Research
Ongoing Work
Predicting Self Efficacy using Social Media Content
In this study, we are trying to establish a relationship between the general self-efficacy of a user and their social media interaction by utilizing our novel dataset.
Published Work
Predicting Fans’ FIFA World Cup Team Preference from Tweets
In this paper, we propose a multi-level weighted ensemble model to predict users’ FIFA world cup supporting teams from their tweets.
After collecting supporters of 7 different playing nations such as Argentina, Brazil, Croatia, England, France, Germany, and Portugal, we analyze their tweets and build two different types of classifiers by using Linguistic Inquiry and Word Count (LIWC) and Embeddings from Language Model (ELMo) word embedding based techniques. As our independent models, we use Random Forest on LIWC features and a deep-learning-based LSTM model on the ELMo representation of the tweets. These classifiers predict which team a user prefers from her word usage patterns in tweets.

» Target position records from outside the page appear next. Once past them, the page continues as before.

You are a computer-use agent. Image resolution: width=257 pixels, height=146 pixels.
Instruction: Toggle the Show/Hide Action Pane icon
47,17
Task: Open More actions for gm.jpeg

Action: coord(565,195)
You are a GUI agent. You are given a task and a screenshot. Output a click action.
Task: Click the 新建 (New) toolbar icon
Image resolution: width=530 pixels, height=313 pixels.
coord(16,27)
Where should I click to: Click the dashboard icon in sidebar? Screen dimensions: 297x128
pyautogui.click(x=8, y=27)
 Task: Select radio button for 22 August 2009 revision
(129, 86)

Finally, we build a multi-level weighted ensemble model by combining the above-mentioned classifiers. Our ensemble classifier achieves better accuracy of 12.68% and 20% than that of independent ELMo and LIWC based model, respectively.

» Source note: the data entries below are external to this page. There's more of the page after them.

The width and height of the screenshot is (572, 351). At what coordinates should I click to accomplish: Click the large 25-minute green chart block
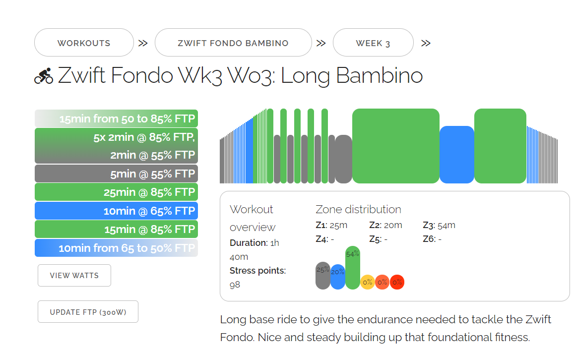tap(395, 146)
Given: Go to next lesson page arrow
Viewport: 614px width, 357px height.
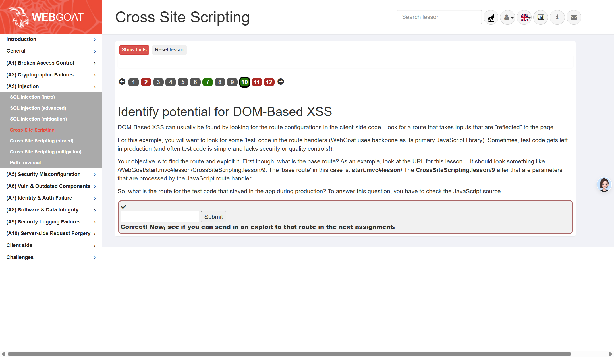Looking at the screenshot, I should pos(281,82).
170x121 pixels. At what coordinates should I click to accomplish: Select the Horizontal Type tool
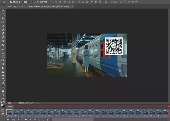pyautogui.click(x=3, y=79)
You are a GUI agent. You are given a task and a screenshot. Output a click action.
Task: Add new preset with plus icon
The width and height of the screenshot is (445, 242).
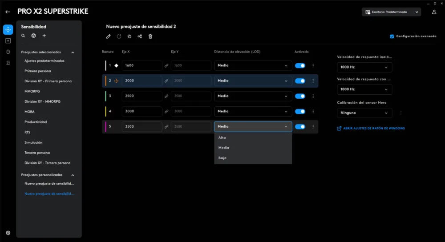(x=44, y=36)
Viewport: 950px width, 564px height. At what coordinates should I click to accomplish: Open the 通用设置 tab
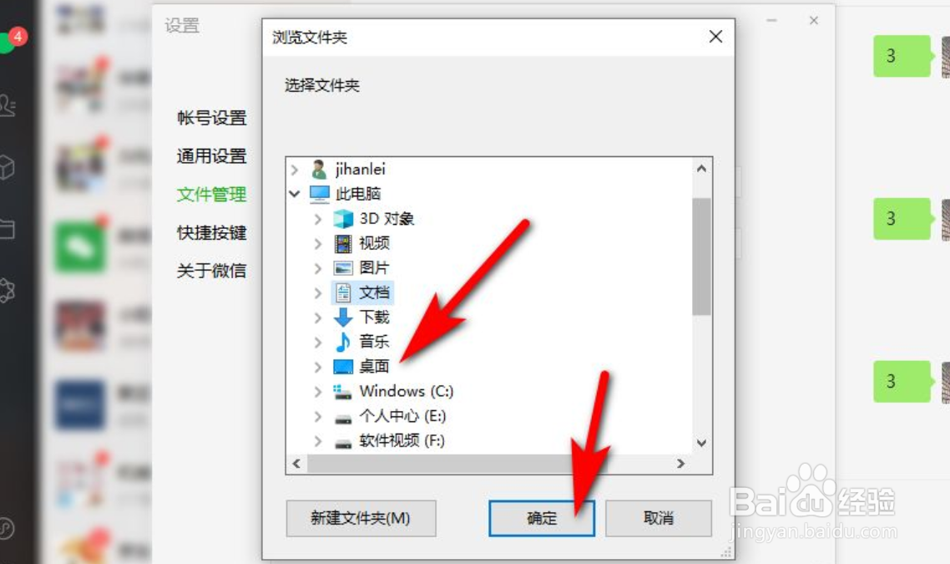[211, 156]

A Context-Based Searching Technique by Extraction and Fusion of Metadata of Digital Photos
This work demonstrates an approach for context-based searching of digital photos using natural language. The study aims to provide an easily accessible platform that is different from other existing works, to preserve and retrieve the memory of a digital photograph.
The key aspects of our system are to collect context and content-based metadata from the photos and facilitate searching and browsing options for them according to the accumulated data.

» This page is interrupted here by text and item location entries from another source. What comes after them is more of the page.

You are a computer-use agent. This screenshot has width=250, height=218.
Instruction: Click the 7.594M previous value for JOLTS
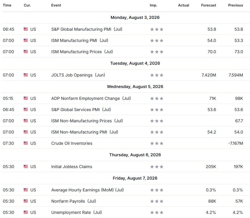coord(236,75)
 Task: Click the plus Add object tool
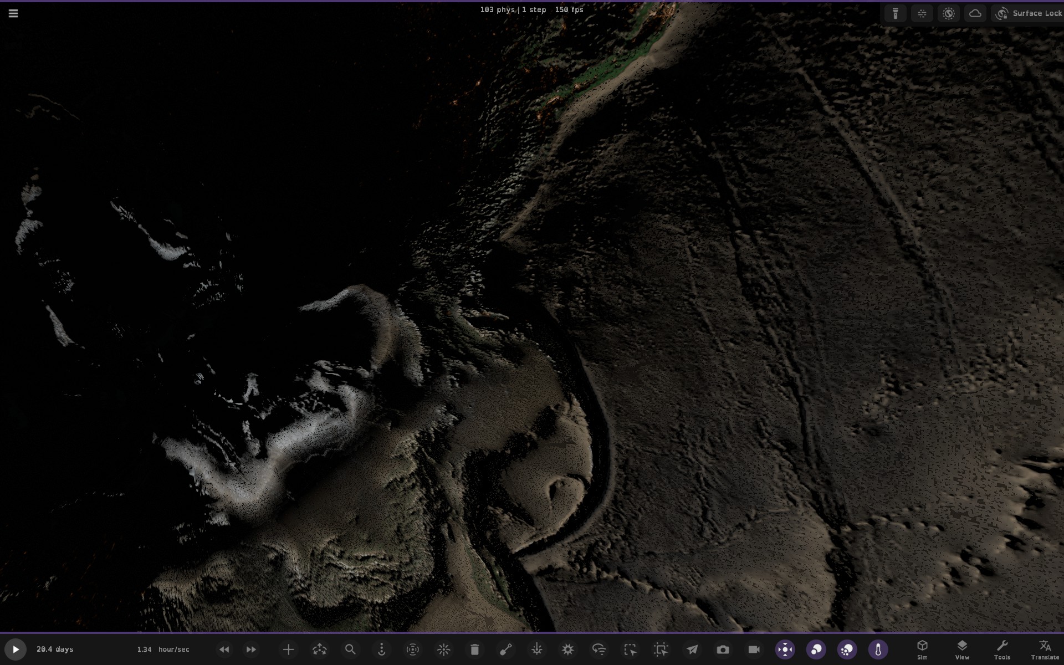(288, 649)
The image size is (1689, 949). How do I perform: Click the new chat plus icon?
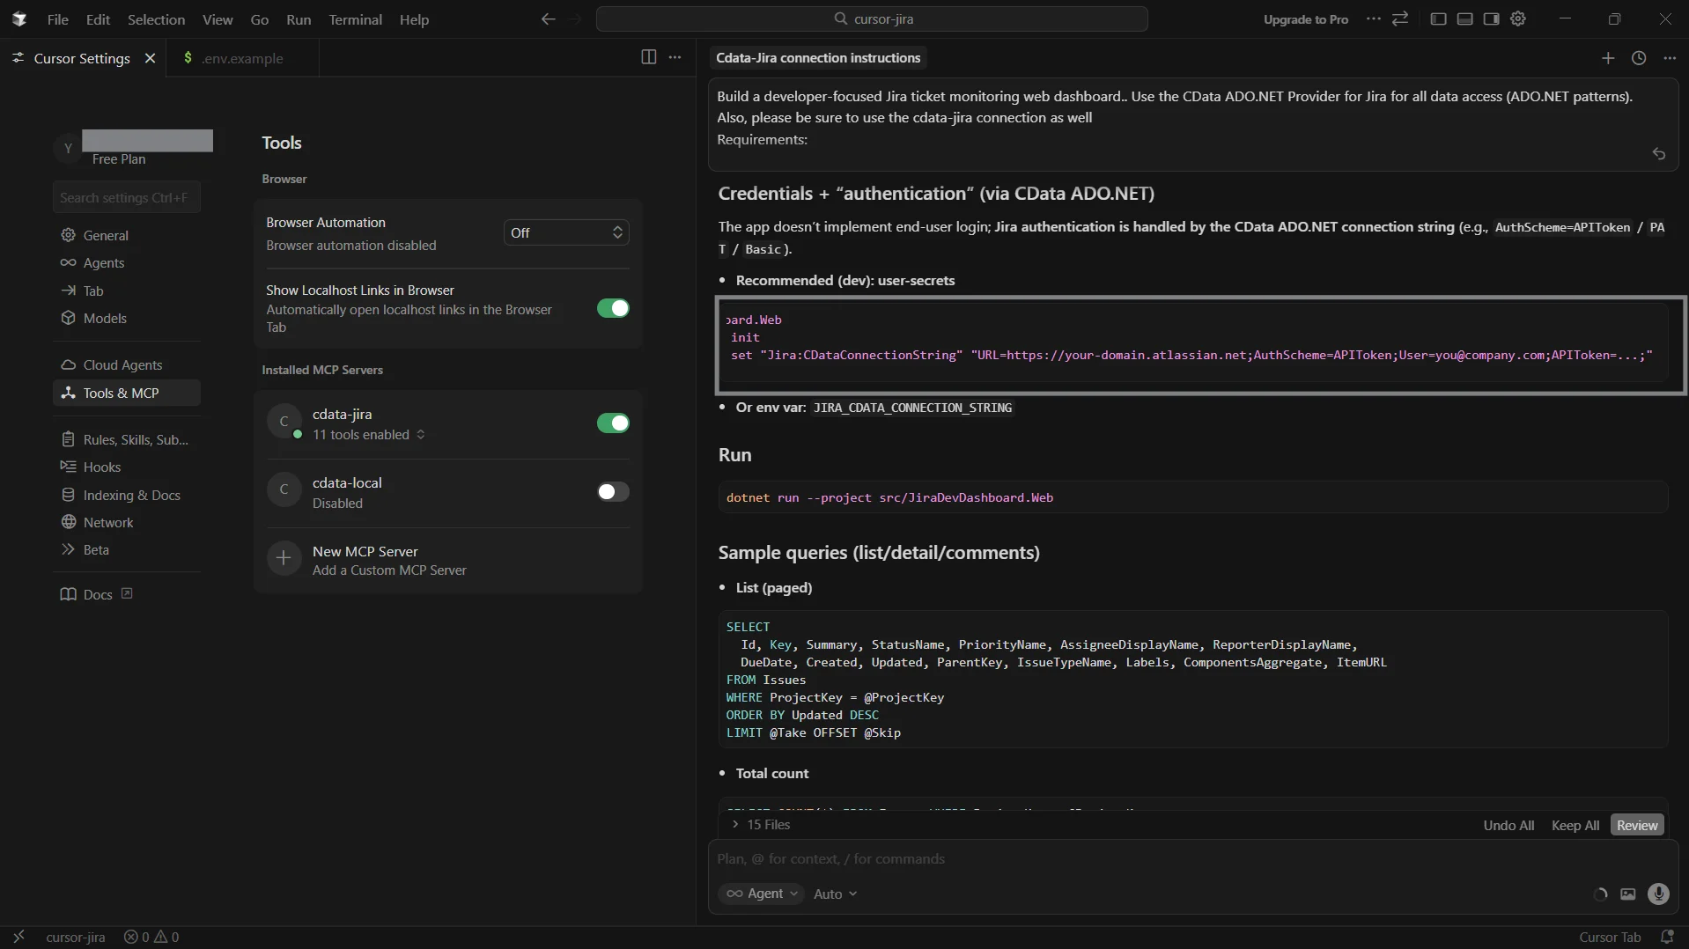pyautogui.click(x=1607, y=58)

Here, object, person, location, EXIF data, etc. are content-related metadata, and weather tags, time of the day, actions/activities of the persons present in the photo, etc. are classified as contextual metadata. By using these internally and externally generated metadata, we construct a description of each photo and enable context-based searching option in natural language for them.
Comparison of Machine Learning Algorithms to Recognize Human Activities from Images and Videos Using Pose Estimation and Feature Extraction
In this research, we present the importance of pose estimation and visual feature extraction techniques for classifying human actions from images.
Here, we utilize six different types of machine learning algorithms (i.e., Logistic Regression, Random Forest, KNN, SGD, SVM, and MLP Classifier) for image classification, and show a comparative analysis among them.